“沐春奏報,孟養(yǎng)宣慰司和緬甸宣慰司打起來了!”
老爺子和朱允熥說著國事,所有人都暫且離得遠遠的,桌上只有他們爺倆。
“這些土司,哼!”老爺子冷笑道,“表面上歸順咱們大明,暗地里稱王。
屁簾大的地方,還想弄個王出來!”
云南之外緬甸老撾等地,自前元滅了蒲甘王朝之后,幾個實力比較大的土司,都在爭奪這些地方的最高統(tǒng)治權(quán)。
朱允熥沉思片刻,開口問道,“爺爺,他們誰贏了?”
“都半斤八兩,一時半會還比量不出個上下來!”老爺子說道。
“他們打起來對大明是好事!”朱允熥笑道,“讓他們打去,咱們看戲。
他們誰堅持不住了,肯定要向咱大明求援。
咱大明拉拉偏架,不讓誰輸,也不讓誰贏了!”
“咱也是這么想的!”老爺子一笑,“最好他們年年打,打上幾十年,打個稀巴爛才好呢!”
朱允熥看看老爺子,鄭重說道,“不用等幾十年,他們既然開始打,就不能讓他們停下來。
等他們打累了,實力衰弱,大明正好改土歸流,永絕后患!”
“嗯?”老爺子的目光,豁然凌厲起來。
“西南邊疆,土司眾多,若不改土歸流,將來恐為大明之患呀!”朱允熥繼續(xù)正色道。
對于西南這些番邦的歷史,朱允熥不甚清楚。
但是,對于貫穿明朝二百多年的西南兵亂,他還是略知一二的。
且不說后來嘉靖,萬歷年間的征討。
光是正統(tǒng)年間,為了確保對西南的統(tǒng)治,大明就對麓川進行了四次征討。
這四次征討,大明連續(xù)數(shù)次發(fā)動了十萬人以上的大會戰(zhàn),但西南地形天氣等因素影響下,明軍并未能全功,甚至還有敗績。
數(shù)次十萬人以上的會戰(zhàn),持續(xù)近乎十年。
對大明的國力,造成巨大的靡費。
使得國力下滑,更因為抽調(diào)精銳作戰(zhàn),使得北方對瓦剌的防備空虛。
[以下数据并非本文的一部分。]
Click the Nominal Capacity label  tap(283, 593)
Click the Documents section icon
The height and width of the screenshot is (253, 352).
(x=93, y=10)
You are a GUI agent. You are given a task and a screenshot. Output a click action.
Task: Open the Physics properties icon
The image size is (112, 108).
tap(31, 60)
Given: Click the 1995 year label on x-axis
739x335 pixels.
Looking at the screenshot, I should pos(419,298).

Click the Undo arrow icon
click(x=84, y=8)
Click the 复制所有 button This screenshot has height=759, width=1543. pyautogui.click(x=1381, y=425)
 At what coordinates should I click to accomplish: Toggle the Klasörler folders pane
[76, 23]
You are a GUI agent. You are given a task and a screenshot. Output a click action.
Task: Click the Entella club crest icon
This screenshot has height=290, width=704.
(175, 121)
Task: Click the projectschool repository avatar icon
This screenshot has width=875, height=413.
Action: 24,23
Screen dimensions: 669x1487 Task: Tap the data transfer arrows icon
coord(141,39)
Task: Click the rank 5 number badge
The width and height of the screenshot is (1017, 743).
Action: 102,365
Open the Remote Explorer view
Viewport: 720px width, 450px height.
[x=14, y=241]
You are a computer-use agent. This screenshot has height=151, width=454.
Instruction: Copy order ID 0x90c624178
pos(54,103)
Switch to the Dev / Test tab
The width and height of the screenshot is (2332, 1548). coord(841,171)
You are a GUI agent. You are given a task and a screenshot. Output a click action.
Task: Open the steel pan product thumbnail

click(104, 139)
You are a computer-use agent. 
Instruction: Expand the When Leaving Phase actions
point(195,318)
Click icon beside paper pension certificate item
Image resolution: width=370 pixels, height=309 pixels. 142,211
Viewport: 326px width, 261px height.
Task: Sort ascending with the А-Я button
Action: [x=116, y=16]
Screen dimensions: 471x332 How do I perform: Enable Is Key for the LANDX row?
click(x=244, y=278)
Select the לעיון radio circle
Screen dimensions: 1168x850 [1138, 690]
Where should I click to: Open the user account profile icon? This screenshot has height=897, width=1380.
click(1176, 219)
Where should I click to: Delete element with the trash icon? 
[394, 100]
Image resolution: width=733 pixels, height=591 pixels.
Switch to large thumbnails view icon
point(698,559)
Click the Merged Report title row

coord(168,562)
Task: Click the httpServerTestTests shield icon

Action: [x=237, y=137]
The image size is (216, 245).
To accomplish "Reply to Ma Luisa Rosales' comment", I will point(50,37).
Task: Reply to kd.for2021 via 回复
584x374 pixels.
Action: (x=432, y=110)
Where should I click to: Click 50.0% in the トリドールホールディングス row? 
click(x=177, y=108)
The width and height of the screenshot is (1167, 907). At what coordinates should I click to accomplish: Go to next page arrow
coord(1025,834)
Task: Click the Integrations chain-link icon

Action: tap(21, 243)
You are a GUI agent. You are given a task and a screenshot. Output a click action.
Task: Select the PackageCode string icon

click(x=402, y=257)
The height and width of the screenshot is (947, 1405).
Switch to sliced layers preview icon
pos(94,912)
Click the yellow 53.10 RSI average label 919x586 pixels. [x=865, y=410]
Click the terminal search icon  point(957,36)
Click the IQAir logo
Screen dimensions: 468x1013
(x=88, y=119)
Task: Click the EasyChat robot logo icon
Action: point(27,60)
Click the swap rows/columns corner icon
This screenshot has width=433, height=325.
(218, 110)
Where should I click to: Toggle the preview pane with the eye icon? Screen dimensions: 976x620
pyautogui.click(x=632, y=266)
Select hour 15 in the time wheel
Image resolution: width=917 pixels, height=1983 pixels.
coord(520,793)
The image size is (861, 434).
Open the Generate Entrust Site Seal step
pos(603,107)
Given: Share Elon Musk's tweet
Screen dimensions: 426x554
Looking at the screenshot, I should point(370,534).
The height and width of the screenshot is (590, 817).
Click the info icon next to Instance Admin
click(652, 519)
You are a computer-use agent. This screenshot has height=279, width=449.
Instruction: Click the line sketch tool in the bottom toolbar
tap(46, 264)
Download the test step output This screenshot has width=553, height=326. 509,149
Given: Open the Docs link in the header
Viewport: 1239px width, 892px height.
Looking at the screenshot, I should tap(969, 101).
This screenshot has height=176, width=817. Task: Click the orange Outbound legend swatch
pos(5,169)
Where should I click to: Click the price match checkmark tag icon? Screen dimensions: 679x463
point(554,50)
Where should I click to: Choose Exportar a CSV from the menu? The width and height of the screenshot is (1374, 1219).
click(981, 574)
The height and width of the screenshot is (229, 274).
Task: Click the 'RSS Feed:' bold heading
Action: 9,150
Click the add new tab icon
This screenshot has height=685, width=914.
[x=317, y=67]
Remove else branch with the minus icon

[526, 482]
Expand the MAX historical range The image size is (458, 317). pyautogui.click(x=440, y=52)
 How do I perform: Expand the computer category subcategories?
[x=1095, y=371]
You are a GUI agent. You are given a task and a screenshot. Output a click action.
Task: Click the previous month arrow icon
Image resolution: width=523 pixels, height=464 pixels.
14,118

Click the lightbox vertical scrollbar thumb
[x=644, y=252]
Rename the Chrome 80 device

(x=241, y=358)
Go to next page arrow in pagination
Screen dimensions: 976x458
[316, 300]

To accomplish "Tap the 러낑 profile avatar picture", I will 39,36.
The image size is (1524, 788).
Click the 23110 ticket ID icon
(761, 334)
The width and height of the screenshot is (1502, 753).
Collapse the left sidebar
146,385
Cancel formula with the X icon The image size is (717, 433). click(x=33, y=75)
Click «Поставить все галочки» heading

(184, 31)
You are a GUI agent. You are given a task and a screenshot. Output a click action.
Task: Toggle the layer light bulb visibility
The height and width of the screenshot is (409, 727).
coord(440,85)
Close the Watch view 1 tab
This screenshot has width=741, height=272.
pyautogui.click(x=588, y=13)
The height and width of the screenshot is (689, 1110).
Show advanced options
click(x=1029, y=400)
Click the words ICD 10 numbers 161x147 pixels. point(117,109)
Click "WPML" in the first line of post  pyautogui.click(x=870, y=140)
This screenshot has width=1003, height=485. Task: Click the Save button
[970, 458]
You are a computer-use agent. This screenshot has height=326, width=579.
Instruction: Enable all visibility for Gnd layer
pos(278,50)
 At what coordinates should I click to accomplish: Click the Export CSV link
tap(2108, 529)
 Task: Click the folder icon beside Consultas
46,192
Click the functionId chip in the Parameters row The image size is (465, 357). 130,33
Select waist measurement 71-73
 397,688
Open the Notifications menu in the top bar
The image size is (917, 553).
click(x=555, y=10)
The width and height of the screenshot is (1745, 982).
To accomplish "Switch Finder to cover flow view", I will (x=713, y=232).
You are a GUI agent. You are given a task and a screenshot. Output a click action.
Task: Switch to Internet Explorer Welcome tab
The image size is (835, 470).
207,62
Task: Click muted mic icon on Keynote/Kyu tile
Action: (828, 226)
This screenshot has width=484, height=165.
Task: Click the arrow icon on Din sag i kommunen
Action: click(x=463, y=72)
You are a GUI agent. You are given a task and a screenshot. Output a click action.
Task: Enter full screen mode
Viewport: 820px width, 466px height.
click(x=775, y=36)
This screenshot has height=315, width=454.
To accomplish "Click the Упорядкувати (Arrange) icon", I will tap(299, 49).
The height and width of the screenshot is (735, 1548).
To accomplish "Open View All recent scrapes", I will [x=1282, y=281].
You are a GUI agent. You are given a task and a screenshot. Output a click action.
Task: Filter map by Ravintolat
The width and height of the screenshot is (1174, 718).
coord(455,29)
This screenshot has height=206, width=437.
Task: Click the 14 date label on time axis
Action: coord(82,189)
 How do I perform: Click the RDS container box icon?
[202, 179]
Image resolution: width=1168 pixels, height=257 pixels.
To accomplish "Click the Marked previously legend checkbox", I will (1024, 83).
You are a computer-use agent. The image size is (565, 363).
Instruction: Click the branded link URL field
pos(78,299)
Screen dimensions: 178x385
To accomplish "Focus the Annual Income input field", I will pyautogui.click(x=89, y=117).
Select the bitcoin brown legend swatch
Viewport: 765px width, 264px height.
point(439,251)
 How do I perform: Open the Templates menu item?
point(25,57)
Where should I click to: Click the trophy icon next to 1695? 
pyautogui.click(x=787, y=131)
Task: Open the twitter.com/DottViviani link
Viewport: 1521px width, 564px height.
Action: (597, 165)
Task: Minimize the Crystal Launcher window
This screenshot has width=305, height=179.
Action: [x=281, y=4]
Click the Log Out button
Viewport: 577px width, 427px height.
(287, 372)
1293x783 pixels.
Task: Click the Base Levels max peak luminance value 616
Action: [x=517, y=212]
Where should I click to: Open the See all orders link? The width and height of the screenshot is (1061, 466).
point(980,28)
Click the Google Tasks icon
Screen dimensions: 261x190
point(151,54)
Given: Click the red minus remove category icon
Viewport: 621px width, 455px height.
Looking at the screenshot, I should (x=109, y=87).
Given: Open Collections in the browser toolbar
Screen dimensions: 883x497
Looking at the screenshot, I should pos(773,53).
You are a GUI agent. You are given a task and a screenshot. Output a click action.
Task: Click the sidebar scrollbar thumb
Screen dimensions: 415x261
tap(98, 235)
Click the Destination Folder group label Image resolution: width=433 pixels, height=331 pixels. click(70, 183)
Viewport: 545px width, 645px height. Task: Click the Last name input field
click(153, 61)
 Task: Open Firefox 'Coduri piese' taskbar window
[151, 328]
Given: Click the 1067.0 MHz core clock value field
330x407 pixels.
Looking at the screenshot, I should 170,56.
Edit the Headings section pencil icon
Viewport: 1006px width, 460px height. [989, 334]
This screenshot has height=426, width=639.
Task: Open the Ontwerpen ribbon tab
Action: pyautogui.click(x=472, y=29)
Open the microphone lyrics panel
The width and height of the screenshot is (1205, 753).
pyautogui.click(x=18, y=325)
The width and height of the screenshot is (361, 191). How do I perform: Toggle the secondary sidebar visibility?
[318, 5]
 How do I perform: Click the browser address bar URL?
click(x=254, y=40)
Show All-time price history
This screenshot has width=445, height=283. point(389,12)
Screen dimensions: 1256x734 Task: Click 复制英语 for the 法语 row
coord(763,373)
甚至可以說,若不是因為正統(tǒng)年間,對西南用兵太過。
土木堡之變,也未必能輸?shù)媚敲磻K。
“改土歸流是什么意思?”老爺子沉思道。
“廢土司,設(shè)流官,權(quán)收歸于中央。
”朱允熥開口道,“西南天氣炎熱,山林眾多,番民彪悍時有變故。
唯有改土歸流,方能長治久安!”
“若不如此,一旦西南宣慰司這些土司有了異心,王師要靡費無數(shù),才能討伐。
西南之戰(zhàn),遠比漠北草原更加兇險,十萬大軍中,往往因為水土不服,蟲病疫病等,未戰(zhàn)便折損半數(shù)。
”
“你想的夠遠!”老爺子端起酒杯,琢磨著說道,“不過,一旦改土歸流,土司必叛!你也說了,西南邊疆,鞭長莫及。
打起來,咱們不劃算。
但若坐視土司勢大,將來反抗朝廷,更是麻煩!”
“皇爺爺,不如召云南沐春進京奏對!”朱允熥說道,“先問問他們這些邊將的意思!”
“嗯,好!”老爺子點頭道,“你下旨吧,召他來!讓他把幾個幼弟也帶來,沐英的兒子們,咱有幾個還沒見過呢!”
“皇爺爺,若真對西南下手,國庫?”
朱允熥試探的問道,須知高麗一戰(zhàn),發(fā)動大軍二十萬,民夫不計其數(shù)。
暫時看,這些花費,就算把高麗刮地三尺也補不上。
“國庫還算充裕,江南夏稅以至京師!”老爺子微微一笑,“你那稅法頒行之后,咱殺了許多江南大戶,現(xiàn)在都乖乖的交稅呢!”
說到此處,老爺子笑罵一聲,“不收不知道,一收嚇一跳。
江南的商人們竟然這么有錢,現(xiàn)在一年頂過去幾年。
而且商人們繳的,可不是雜糧米豆。
都是絲綢,棉布,還有真金白銀!”
“而且,這商稅,還細水長流!”朱允熥接嘴笑道,“只要他們做生意,就要交稅。
城門稅,運河稅,海關(guān)稅。
往后世道越好,他們交的越多,連綿不絕”
說著,朱允熥跟被踩了尾巴似的,一下站起來。